--- begin Document ---

Shortly after the 9/11 attacks, many journalists including this one were briefed by U.S. Customs officials on Operation Green Quest, an effort to roll up terrorist financiers by monitoring, among other things, "suspicious" bank transfers and ancient money lending programs favored by people of Middle Eastern descent.
I interviewed Marcy Forman, director of Green Quest, at her Washington offices in December 2001, when I was a writer for Government Executive magazine. Our meeting was sanctioned by Customs' public affairs office, and came at a time when the White House was eager to talk about all the work federal agencies were doing to hunt down terrorists. Forman told me the kinds of people, transactions, even locations that the government was targeting. (These are details, it should be noted, that the recent Times piece did not reveal.) Among the potentially sensitive items Forman told me, which were published:

Operation Green Quest is focusing on the informal, largely paperless form of money exchange known as hawala, which is Arabic for to change.
Few undercover agents can penetrate Middle Eastern communities and money laundering rings because they look like outsiders and don't speak the language. As a result, Green Quest has to be more clever, by setting traps on the Internet and working to flush currency traffickers out of their hiding places.
Treasury and FBI investigators have identified hawala as a means by which the alleged Sept. 11 terrorists may have received money from overseas.
Green Quest investigators, who've spent their careers dismantling money laundering rackets, were blindsided by the existence of the system. Most of us couldn't spell hawala before Sept. 11, Forman said.
The agencies' [involved in Green Quest] cooperative efforts have recently culminated in raids of alleged money laundering operations that aid suspected terrorist networks.
Green Quest also wants to lower the threshold at which bank deposits and electronic funds transfers must be documented. Dropping the ceiling from $10,000 to $750, Forman said, may force money traffickers to try to get their cash out of the country by hand. They would then be subject to capture by a beefed-up cadre of Customs Service officers at border crossings, airports and seaports.

Green Quest was only one of the administrations efforts to combat terrorist financing which officials discussed publicly. More than two years after 9/11, federal officials testified before a congressional field hearing in Miami and "detailed efforts to stop the illegal financing of terrorist networks." A senior adviser for the Treasury Department "named several initiatives, such as the Financial Crimes Enforcement Network (FinCEN), which is developing technology to let financial institutions report suspicious transactions more easily and quickly." The adviser also named the system FinCEN was developing to manage a database built to search financial transactions. And he said the department was working directly with financial institutions to help them "develop software to better identify potential terrorist-financing activities."
These details, provided by Customs and Treasury officials, undoubtedly gave terrorists some insight into how the U.S. government was tracking them, and what investigators knew about terrorism financing. These officials werent whistleblowersthey were sanctioned by the administration to dispense this information.

--- end Document ---
--- begin Supplied material ---

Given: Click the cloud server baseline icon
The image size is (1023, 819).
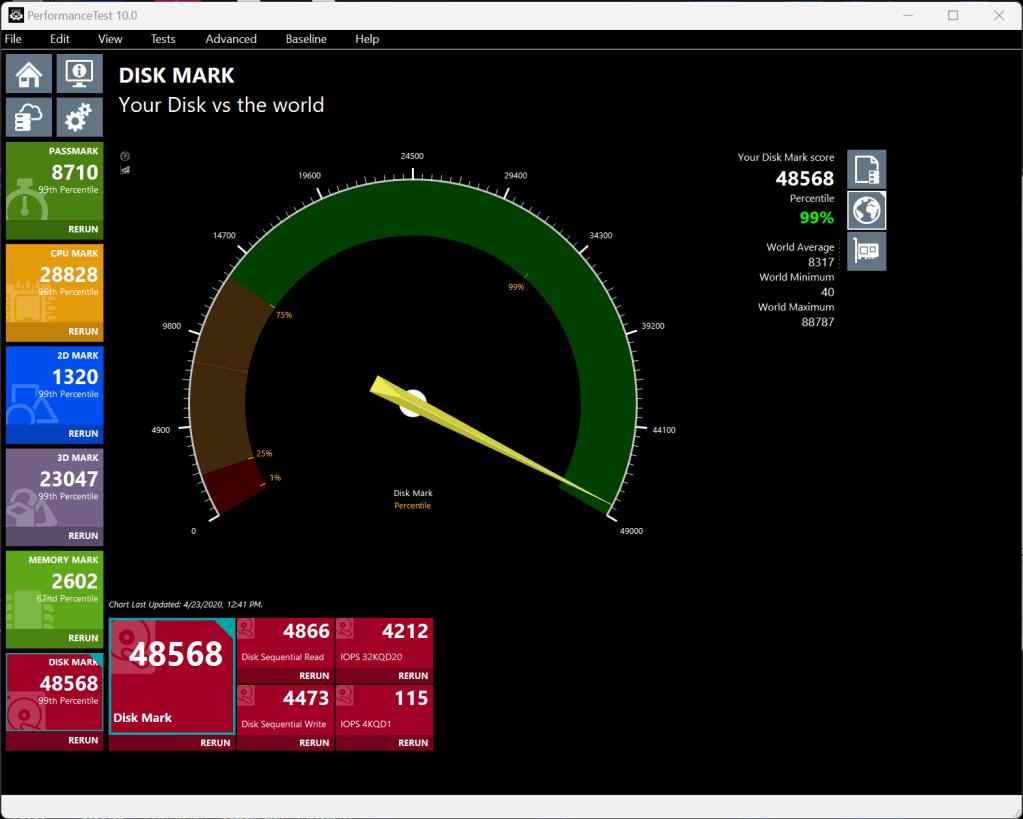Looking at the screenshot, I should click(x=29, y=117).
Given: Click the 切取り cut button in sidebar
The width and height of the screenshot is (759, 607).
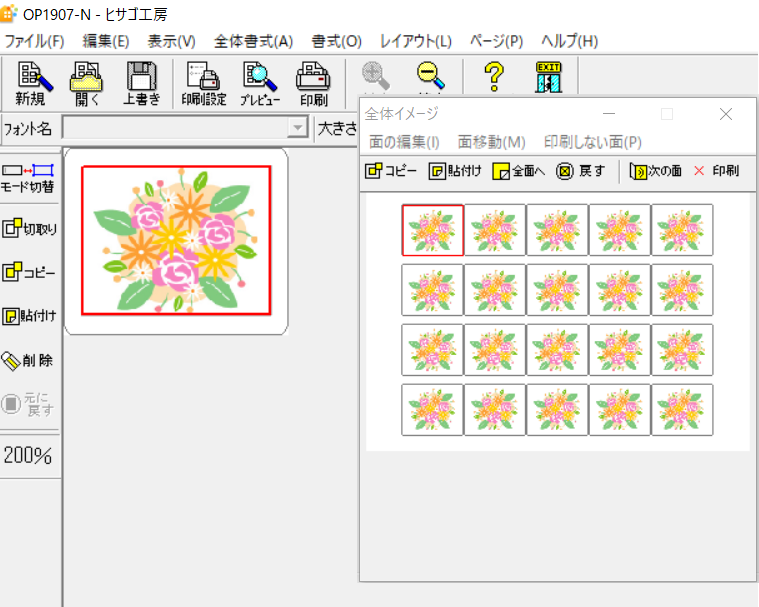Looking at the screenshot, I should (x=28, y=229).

--- end Supplied material ---
--- begin Supplied material ---

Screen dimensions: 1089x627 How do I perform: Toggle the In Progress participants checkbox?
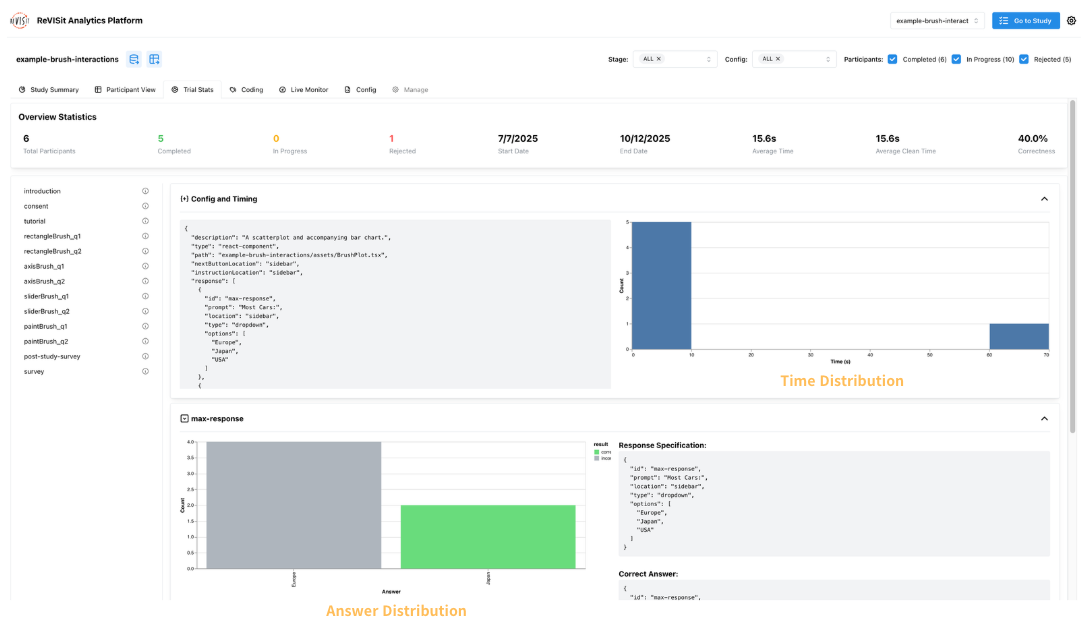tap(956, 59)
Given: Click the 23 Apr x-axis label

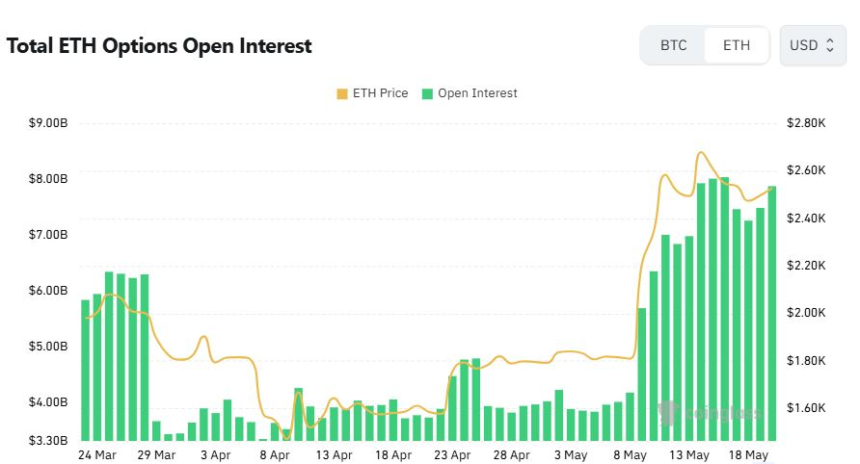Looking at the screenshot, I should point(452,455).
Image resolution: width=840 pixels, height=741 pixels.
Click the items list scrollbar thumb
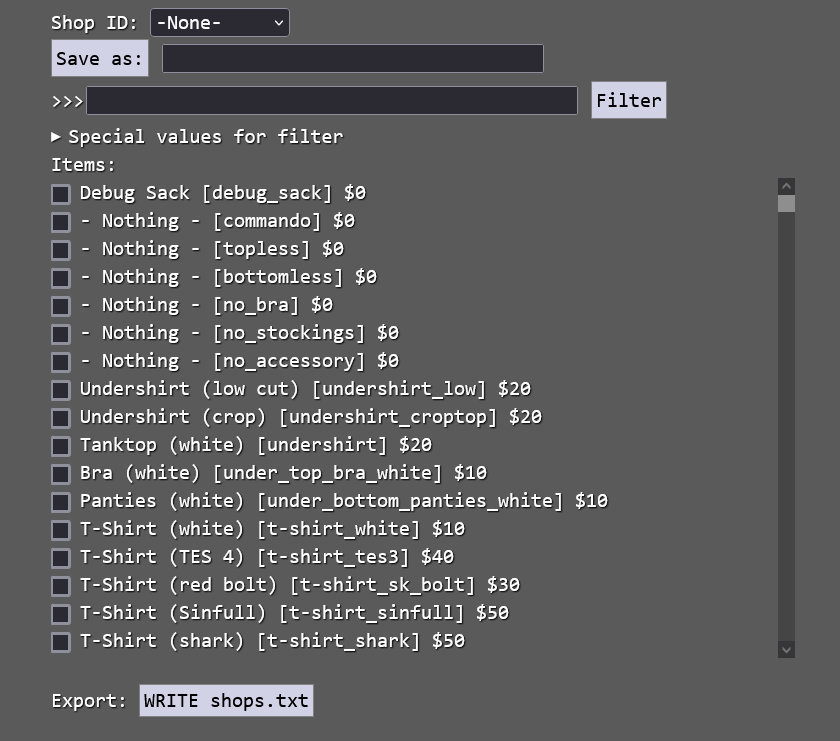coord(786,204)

--- end Supplied material ---
--- begin Supplied material ---

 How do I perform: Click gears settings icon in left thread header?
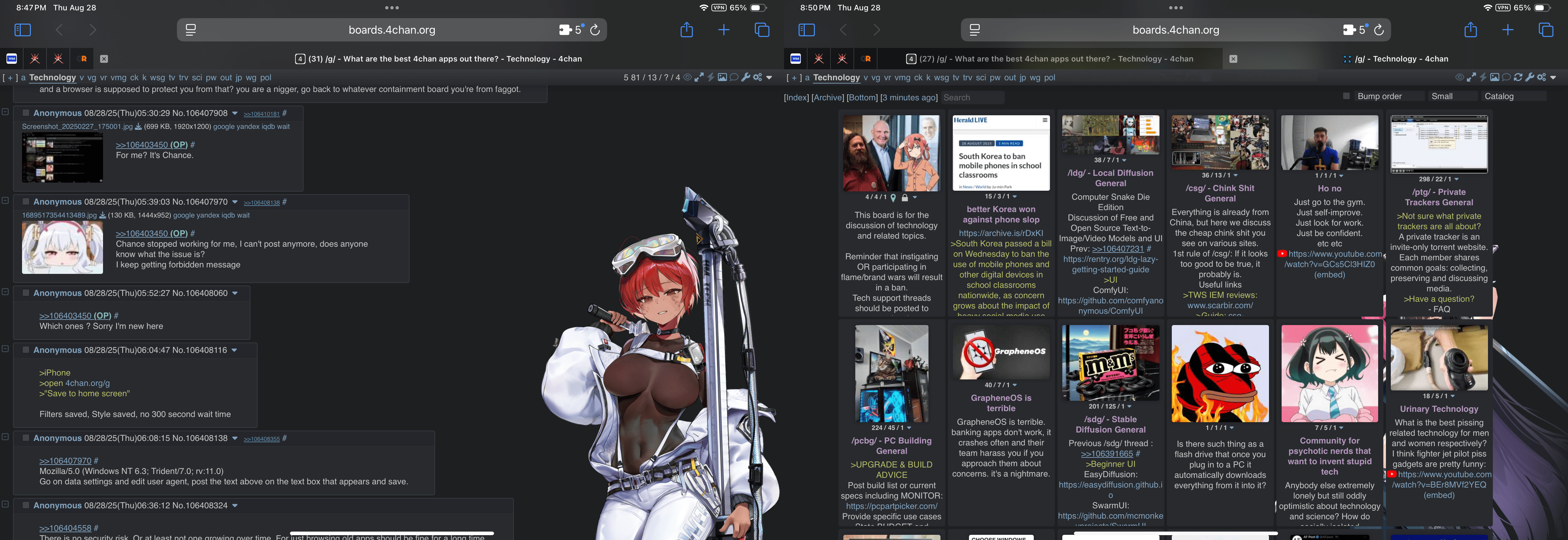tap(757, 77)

--- end Supplied material ---

Directives:
1. The Green Quest piece names the places where a beefed-up cadre of Customs Service officers could capture money traffickers carrying cash out by hand. List every one of those places.
2. Reproduce the passage of the Green Quest piece between "Shortly after the" and "Middle Eastern descent.", inclusive.

Completed exercise:
1.
- border crossings
- airports
- seaports

2.
Shortly after the 9/11 attacks, many journalists including this one were briefed by U.S. Customs officials on Operation Green Quest, an effort to roll up terrorist financiers by monitoring, among other things, "suspicious" bank transfers and ancient money lending programs favored by people of Middle Eastern descent.